INPUT MATERIAL Start Marker
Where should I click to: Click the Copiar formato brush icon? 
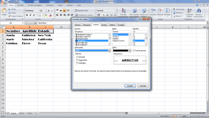pos(9,16)
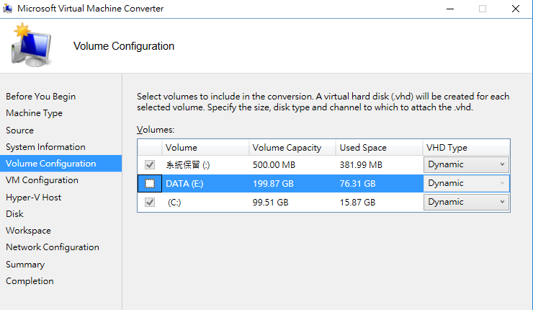The height and width of the screenshot is (310, 533).
Task: Open VHD Type dropdown for 系統保留 volume
Action: pyautogui.click(x=466, y=164)
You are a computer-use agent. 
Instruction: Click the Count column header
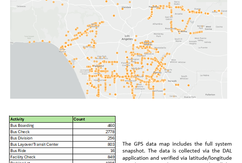79,119
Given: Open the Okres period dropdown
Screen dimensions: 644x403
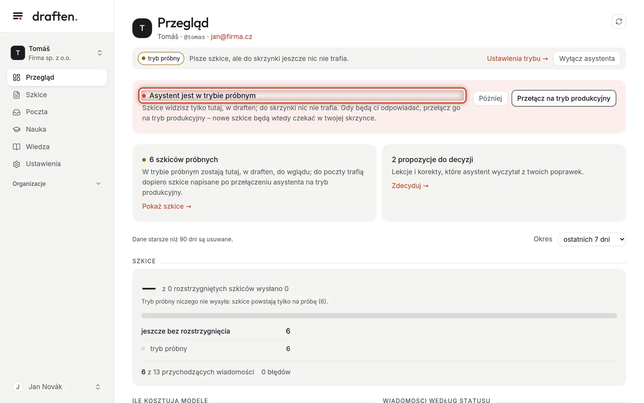Looking at the screenshot, I should (x=591, y=239).
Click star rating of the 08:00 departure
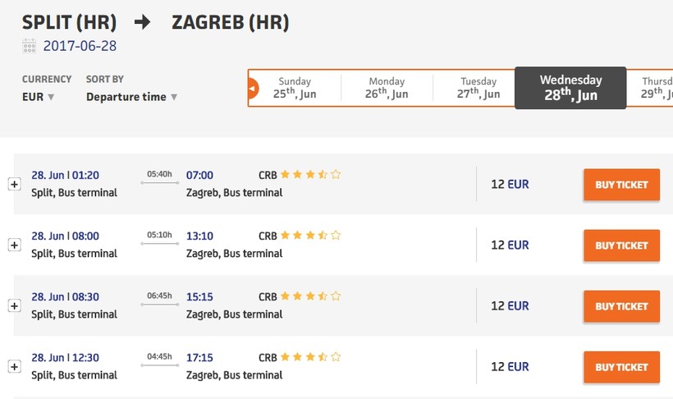The width and height of the screenshot is (673, 399). [x=310, y=236]
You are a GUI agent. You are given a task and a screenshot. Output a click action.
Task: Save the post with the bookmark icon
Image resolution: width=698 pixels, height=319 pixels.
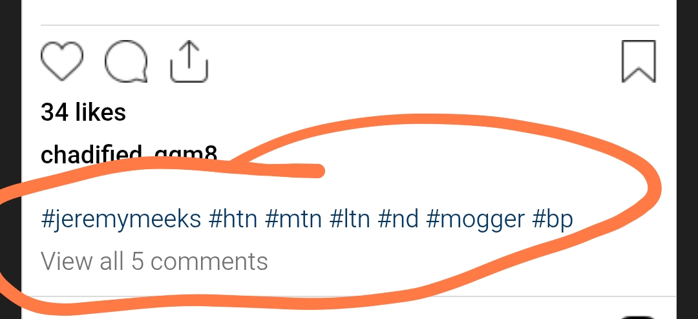coord(639,61)
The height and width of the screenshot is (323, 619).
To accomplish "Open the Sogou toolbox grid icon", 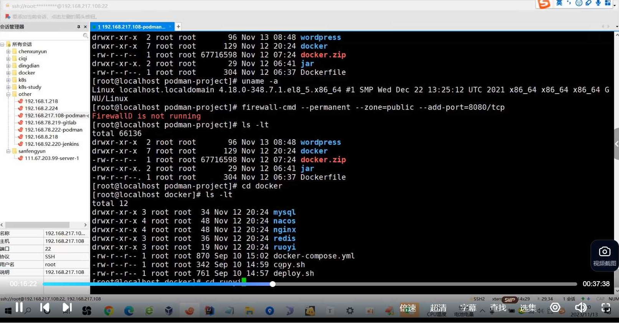I will (x=607, y=3).
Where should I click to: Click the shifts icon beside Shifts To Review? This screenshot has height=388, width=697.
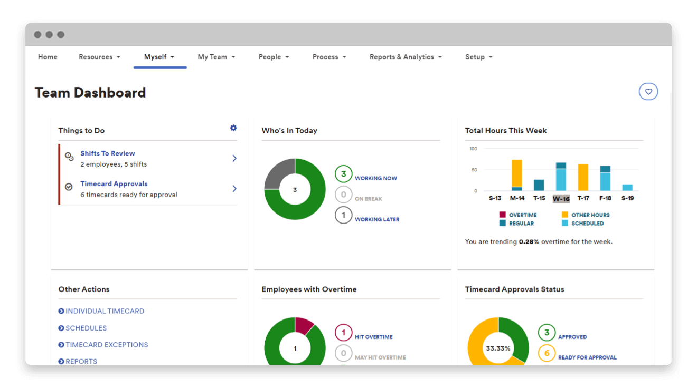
INPUT MATERIAL End Marker
EXERCISE:
Find all lines in the records that hold the word "agent". Copy them.

RESPONSE BELOW:
You are a computer-use agent. 
You are a GUI agent. You are given a task and a screenshot. Output a click action.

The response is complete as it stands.